Job and the lessons we can learn
The book of Job serves many purposes:
- It is a rebuke to Satan’s slander and lies.
- It teaches us patience amid trials.
- It motives us to seek direct dialogue with God.
- It teaches that only after God’s direct communication with Job did he repent.
- It shows that people with good intentions can give bad counsel.
- It teaches us that we must pray for our friends, even though they may disappoint us. It was only after Job prayed for his friends, that God blessed him abundantly.
- It teaches us patience.
- It teaches us that the end result of suffering, even unjust suffering, is blessing.
- It shows the protection of God’s saints, for Satan’s attacks were restricted.
- It provides us with insight about how God thinks: that suffering is not always punishment…and can even serve to mature us.
- It tells us that suffering is not always the result of sin, regardless of what our friends may think.
- It shows that bitter trials can produce sweet revelations.
- It teaches us that no man should pass judgment on another’s afflictions.
- It shows us that there are some things God cannot explain without destroying the purpose they are designed to fulfill.
- It sets forth the truth that we must trust God, despite His lack of explanations.
- It teaches that we must trust God, despite unexplained afflictions.
- It shows Satan is a liar, because Job did stay true to God.
- It teaches that our trials are designed to allow us to come to the end of ourselves, for when we are at our wit’s end, we must turn to Jesus.
- It teaches that half-truths are still lies, whether uttered by Satan or Job’s friends.
- It shows that God can be loved for Who He is, without anterior motives, though Satan may accuse otherwise.
- It teaches that God is just, even when it seems He is not.
- It teaches that we must not allow our friends and relatives to “define” us, to provide our identity. Our identity must be with God personally through the Lord Jesus Christ.
- It shows that God is the real hero of the book, not Job—and certainly not Satan
In the end, Job received twice as much as he had before. In that era, this was the way God’s favor was generally expressed, so God worked within that framework to express His love for Job.
But Job did not just get more children and material possessions, he received a new view. Gradually, throughout his book, Job seems to get closer to the truth: that his first duty is to trust God, despite bad circumstances and bad advice. We leave Job a better man – not a bitter man. But he is better because of God, not because of his theologian friends. Had Job known the outcome of the situation, he might have acted differently. The whole point of the book is to trust God despite explanations.

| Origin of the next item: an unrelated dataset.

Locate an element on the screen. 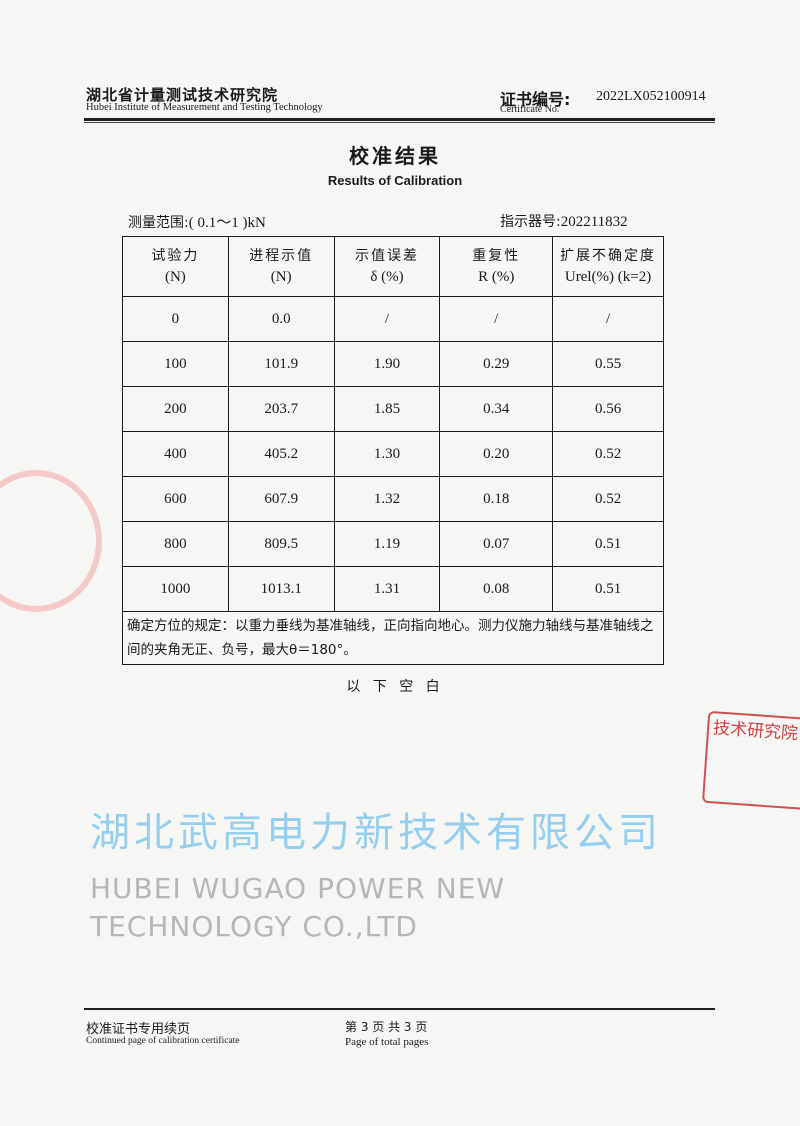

Human logic must respectfully take the back seat.
Food for Thought
The book of Job generates many points to ponder. Answer the following short-essay questions.
1. Why do bad things sometimes happen to good people? Why do good people suffer?
2. How can we reconcile suffering with faith in God?
3. Are success and prosperity always signs of God’s favor? If not, why not?
4. If we suffer for no apparent reason, why are sufferings often accompanied by feelings of guilt?
5. Is God really fair if the innocent suffer along with the guilty?
6. Is all physical suffering the direct result of sin?
7. List some things Job’s friends have in common.
8. Comment on the statement, “No one has a right to question God.”
9. All four of Job’s friends sought to bring God down to human level in order to comprehend Him. Why do human beings tend to do this?
10. God’s true feelings toward an individual are only expressed by how He treats them.
True or False? Why?
11. Why is God not obligated to defend His own conduct?
12. What does James state concerning Job (James 5:11)?